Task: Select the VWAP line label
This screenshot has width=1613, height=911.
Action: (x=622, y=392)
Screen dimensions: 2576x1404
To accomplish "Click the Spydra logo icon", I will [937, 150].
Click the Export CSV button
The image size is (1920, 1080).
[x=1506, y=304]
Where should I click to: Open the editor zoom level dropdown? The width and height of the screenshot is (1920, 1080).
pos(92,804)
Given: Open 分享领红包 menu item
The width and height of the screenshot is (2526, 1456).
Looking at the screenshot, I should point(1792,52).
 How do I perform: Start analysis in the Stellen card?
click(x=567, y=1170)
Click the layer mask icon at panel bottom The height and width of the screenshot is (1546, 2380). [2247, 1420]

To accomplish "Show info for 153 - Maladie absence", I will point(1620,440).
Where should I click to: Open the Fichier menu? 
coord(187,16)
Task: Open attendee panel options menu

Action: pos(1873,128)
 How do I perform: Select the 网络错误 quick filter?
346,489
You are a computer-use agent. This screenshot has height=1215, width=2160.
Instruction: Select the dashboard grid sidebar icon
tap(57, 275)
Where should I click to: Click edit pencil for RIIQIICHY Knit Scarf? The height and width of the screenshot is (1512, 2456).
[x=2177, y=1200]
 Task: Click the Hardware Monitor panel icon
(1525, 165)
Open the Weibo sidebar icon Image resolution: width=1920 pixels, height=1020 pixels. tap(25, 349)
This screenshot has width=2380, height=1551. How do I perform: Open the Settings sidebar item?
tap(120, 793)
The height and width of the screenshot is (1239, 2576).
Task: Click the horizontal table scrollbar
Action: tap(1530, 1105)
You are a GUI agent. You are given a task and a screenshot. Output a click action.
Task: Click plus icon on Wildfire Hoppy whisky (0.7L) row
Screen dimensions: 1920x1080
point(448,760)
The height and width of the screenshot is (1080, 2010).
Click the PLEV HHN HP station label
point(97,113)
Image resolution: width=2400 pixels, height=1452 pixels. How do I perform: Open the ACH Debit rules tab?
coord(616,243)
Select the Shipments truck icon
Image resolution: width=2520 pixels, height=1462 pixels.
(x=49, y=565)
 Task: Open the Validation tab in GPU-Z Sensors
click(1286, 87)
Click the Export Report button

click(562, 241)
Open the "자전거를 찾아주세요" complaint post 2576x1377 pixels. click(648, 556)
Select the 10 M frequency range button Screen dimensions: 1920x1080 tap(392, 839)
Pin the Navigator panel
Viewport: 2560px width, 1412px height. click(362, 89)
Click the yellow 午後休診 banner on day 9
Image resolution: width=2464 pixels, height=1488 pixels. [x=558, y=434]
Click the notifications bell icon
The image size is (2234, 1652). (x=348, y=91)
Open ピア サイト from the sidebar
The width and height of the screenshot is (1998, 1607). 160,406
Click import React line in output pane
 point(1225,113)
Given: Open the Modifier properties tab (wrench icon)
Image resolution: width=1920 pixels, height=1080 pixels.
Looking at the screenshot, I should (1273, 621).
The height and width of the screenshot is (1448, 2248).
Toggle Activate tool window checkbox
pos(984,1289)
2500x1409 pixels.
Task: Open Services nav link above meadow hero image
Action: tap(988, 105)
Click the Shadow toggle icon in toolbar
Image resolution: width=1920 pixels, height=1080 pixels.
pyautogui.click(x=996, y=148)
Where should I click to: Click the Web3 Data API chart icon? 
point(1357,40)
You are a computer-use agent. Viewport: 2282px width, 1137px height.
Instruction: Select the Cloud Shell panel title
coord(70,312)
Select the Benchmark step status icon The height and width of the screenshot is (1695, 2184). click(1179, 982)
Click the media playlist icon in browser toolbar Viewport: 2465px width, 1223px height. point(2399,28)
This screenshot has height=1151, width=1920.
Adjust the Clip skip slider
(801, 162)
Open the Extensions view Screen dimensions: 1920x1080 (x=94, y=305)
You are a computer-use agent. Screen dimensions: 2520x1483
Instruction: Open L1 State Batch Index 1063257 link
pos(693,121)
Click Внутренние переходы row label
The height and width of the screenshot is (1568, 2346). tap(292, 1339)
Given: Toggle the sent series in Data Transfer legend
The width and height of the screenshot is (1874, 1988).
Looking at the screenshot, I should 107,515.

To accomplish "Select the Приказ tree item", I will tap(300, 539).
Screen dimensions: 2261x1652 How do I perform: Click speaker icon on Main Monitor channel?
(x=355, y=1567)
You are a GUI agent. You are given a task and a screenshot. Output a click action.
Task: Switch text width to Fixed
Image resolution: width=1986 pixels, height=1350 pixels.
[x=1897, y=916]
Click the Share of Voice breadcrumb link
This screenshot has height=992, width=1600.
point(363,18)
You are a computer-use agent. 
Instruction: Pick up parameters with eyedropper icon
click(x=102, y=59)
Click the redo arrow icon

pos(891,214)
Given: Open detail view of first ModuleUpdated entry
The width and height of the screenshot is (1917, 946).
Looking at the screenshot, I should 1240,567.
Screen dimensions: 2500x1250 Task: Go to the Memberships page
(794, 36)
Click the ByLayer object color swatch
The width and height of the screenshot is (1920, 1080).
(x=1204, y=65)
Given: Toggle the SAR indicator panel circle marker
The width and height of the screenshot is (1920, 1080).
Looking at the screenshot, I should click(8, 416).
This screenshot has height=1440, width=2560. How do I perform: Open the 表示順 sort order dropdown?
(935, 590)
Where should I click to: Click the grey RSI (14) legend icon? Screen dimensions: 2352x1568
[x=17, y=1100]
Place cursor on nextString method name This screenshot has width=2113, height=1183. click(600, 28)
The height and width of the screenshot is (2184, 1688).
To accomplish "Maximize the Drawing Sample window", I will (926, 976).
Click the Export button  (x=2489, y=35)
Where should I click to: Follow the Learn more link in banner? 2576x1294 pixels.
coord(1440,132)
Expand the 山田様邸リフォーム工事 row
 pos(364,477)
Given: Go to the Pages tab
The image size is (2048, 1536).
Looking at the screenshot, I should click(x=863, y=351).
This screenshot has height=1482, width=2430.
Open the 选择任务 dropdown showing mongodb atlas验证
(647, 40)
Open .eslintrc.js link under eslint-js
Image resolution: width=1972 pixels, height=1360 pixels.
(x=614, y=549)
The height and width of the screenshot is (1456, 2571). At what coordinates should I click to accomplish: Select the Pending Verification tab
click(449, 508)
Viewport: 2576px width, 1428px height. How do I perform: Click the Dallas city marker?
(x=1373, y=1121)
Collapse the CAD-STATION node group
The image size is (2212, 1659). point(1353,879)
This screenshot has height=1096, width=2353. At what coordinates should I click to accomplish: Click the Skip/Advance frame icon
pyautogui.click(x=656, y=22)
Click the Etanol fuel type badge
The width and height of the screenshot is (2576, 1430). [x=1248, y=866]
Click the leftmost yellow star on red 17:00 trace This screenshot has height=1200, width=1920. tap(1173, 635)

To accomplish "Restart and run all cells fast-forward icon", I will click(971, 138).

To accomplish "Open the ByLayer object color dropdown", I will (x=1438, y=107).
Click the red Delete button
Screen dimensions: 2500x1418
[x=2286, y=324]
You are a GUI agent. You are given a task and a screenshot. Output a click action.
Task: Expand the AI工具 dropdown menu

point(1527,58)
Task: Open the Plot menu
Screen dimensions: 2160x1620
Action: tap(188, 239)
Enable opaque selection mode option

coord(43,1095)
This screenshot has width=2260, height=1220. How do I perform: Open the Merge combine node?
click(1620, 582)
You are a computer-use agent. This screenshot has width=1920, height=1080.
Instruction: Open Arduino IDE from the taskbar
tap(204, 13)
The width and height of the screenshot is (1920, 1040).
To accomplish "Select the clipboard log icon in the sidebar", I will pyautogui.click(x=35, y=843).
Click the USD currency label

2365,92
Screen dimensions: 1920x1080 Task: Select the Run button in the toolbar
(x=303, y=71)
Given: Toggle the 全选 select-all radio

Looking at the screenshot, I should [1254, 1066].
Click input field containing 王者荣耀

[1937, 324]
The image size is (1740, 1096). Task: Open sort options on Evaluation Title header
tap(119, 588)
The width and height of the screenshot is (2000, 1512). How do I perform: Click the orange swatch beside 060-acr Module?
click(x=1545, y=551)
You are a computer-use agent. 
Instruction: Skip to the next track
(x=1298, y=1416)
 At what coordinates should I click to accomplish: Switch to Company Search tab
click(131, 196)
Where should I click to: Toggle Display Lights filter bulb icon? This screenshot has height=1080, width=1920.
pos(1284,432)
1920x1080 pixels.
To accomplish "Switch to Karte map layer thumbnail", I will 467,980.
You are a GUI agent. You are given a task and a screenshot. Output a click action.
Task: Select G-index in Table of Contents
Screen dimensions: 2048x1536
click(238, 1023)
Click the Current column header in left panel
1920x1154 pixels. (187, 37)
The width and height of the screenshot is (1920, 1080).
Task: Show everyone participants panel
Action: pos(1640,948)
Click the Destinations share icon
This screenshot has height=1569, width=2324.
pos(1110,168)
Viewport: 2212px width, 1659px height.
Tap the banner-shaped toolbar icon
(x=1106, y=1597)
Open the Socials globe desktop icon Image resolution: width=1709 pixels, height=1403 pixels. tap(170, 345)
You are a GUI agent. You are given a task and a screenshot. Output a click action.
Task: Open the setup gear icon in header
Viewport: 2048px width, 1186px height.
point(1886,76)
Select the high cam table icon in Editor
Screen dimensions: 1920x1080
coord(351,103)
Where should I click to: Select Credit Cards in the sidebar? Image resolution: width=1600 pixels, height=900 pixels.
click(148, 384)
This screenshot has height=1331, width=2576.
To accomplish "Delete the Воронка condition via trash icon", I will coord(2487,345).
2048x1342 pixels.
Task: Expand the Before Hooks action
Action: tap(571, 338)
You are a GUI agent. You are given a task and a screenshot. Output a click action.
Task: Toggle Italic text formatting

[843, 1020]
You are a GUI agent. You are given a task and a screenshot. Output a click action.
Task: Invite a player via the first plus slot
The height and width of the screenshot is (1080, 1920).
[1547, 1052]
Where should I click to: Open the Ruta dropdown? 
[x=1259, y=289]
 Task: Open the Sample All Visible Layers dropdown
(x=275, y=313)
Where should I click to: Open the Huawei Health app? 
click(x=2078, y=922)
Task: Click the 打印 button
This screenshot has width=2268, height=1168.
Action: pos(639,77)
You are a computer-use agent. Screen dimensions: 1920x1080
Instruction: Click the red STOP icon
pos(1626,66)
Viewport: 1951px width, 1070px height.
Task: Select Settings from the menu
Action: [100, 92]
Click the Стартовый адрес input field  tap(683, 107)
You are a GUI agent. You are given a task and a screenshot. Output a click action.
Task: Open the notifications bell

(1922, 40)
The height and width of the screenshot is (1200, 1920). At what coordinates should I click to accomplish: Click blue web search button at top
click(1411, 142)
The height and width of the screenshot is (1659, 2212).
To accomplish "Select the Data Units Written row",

--------

- **Work item**
Out of the material above, output word for word the line with "At what coordinates should I click to accomplish: Switch", the line with "Click the Destinations share icon", and all lines between them, with nothing else.

- **Answer below**
 At what coordinates should I click to accomplish: Switch to Company Search tab
click(131, 196)
Where should I click to: Toggle Display Lights filter bulb icon? This screenshot has height=1080, width=1920.
pos(1284,432)
1920x1080 pixels.
To accomplish "Switch to Karte map layer thumbnail", I will 467,980.
You are a GUI agent. You are given a task and a screenshot. Output a click action.
Task: Select G-index in Table of Contents
Screen dimensions: 2048x1536
click(238, 1023)
Click the Current column header in left panel
1920x1154 pixels. (187, 37)
The width and height of the screenshot is (1920, 1080).
Task: Show everyone participants panel
Action: pos(1640,948)
Click the Destinations share icon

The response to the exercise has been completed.